Forest honcho outlines threats
September 11, 2003
The public misconceptions promoted by the media are a far cry from the actual threats to the country’s national forests, according to a top forestry official.
“What the public thinks and what professionals think are the biggest threats to our forests are two different things. The idea that the Bush administration and the national forest industry is selling out to the timber industry is just not true,” said Jack Troyer, the Intermountain regional forester for the U.S. Forest Service.
Troyer spoke to a small crowd Wednesday afternoon in the S.J. Quinney College of Law about the threats to America’s national forests as part of the Green Bag Lecture Series.
“I think our national forests are absolutely under siege,” Troyer said.
With nine regions and 191 million acres of national forest land across the country, forests account for 10 percent of the country’s land, Troyer said. Troyer laid out what he perceived to be the four major threats to national forest preservation and growth.
Catastrophic fire, the control of invasive foliage, unmanaged recreation and habitat fragmentation are the red flags for forests, Troyer said.

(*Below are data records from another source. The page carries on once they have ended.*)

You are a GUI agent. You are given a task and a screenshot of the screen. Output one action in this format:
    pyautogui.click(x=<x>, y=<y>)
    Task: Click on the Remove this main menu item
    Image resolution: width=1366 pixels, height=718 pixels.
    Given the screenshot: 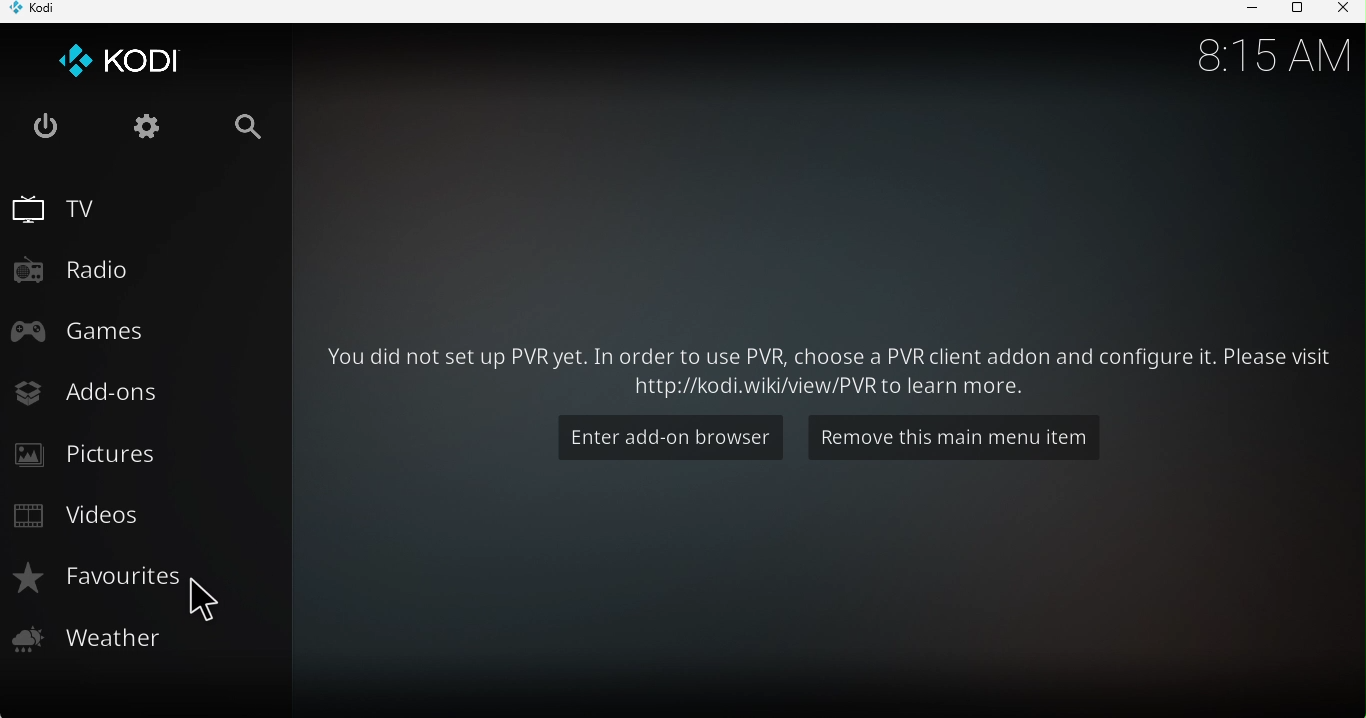 What is the action you would take?
    pyautogui.click(x=952, y=440)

Troyer said that of the total acreage of U.S. forests, about 70 million acres pose the biggest threat as a wildfire hot spot, including the Ponderosa Pine Forests in the Colorado Plateau.
“We don’t have a chance to suppress a fire in an area like that,” Troyer said.
The introduction of invasive weeds and other forms of plant life into a forest’s ecological system could wreak havoc on certain animal populations that depend on certain types of vegetation to survive, he said.
Troyer also spoke to the threat posed by unmanaged recreational activities, such as the use of off-road vehicles on undesignated trails.”There are tens of thousands of these machines along the Wasatch Front every day, and we need to find a way to keep them on roads and trails and off sensitive areas,” Troyer said.
Finally, the fragmentation of habitats, due to urban expansion and closure of ranches along the Intermountain region, is something to watch for, he said. “Every time a ranch goes out of business, a new community of homes is created. I would say the worst-run cattle ranch is xbetter than the best asphalt parking lot,” Troyer said. He also took time to answer critics and respond to skepticism he says certain people harbor toward the forest service.
“I can tell you what the threats aren’t is unbridled logging and road building…a lot of our time and resources are being taken up by regional lawsuits and appeals, and that’s not where the answer lies,” he said.